Charles became increasingly jealous of the public attention Diana received after their wedding. One reporter cited that Charles realized he was taking "second place" to Diana. "He knows it's the princess people have come to see," the reporter said in a voiceover featuring a clip of Diana and Charles greeting the public. Charles even cracked a joke about needing two wives during one of their royal engagements. "I've come to the conclusion that really it would have been far easier to have two wives to have covered both sides of the street," he said. "I could've walked down the middle directing the operation."

Charles went to play polo less than one hour after he and Diana returned from the hospital with Prince Harry following his birth. "He has always carried on, ever since he got married, as if he were a bachelor," one reporter said. "He's made absolutely no concession, and he never did, almost no concession at all to being a married man with the responsibilities of a wife and now two children." Meanwhile, Diana felt that her role was to support Charles by encouraging him and being his wife and mother to his children.

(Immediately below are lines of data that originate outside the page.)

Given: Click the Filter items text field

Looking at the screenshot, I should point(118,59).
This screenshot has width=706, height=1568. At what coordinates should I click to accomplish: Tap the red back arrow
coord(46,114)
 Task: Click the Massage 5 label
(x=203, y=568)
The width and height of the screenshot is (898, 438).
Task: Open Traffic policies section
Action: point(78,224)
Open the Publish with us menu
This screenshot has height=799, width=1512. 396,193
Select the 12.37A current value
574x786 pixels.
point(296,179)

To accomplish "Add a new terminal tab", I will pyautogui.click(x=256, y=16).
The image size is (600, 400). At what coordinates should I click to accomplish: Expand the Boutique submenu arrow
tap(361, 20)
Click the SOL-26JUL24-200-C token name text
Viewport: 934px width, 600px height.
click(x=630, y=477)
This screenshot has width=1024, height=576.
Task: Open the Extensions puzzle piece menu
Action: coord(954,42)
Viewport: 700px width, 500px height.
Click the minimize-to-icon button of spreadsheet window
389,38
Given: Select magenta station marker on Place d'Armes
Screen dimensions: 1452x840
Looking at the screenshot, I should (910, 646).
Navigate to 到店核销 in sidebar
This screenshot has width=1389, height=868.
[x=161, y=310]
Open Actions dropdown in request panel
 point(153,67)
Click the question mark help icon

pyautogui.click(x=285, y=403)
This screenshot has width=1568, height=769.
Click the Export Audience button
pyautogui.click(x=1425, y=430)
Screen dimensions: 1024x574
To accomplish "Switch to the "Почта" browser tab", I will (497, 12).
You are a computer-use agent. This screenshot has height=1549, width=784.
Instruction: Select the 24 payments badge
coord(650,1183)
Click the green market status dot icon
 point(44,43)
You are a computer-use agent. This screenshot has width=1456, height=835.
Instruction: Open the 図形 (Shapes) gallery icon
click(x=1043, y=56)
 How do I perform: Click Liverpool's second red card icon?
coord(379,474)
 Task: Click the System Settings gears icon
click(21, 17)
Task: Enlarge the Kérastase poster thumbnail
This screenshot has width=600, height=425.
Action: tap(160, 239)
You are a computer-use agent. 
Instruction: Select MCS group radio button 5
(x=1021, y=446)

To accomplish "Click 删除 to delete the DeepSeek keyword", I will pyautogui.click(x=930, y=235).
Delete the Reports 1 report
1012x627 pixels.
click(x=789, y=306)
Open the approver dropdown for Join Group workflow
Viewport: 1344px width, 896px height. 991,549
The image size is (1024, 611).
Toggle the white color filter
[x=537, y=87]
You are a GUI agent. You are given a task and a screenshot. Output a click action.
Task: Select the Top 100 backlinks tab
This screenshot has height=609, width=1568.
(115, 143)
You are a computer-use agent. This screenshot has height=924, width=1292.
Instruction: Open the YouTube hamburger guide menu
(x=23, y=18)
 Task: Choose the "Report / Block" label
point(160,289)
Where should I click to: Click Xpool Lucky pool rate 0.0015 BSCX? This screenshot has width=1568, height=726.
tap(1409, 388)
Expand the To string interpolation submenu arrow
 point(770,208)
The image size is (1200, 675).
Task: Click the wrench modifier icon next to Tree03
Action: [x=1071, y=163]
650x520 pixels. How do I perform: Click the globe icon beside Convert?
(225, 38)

Diana was called a "monster" for wanting to lead a more private life. Similar to Meghan Markle and Prince Harry, Diana announced her withdrawal from public life during a charity luncheon in December 1993. "When I started my public life 12 years ago, I understood that the media might be interested in what I did. I realized then that their attention would inevitably focus on both our private and public lives. But I was not aware of how overwhelming that attention would become, nor the extent to which it would affect both my public duties and my personal life," Diana said in her speech. "When I've completed my diary of official engagements, I will be reducing the extent of the public life I've led so far." Many criticized her decision to step back, with one reporter saying it would have "untold damage to the royal family and the institution of the monarchy."

The public almost turned on Queen Elizabeth II for taking so long to address Diana's death. When news broke that Diana had died in a car accident in August 1997, the queen received major backlash for waiting five days to publicly address Diana's death. She was also criticized for not returning quickly enough to London and failing to appear at tributes near Buckingham Palace. One woman said, "Our queen should be here in London with her people. This is her nation, and they should know how all her people feel about Diana."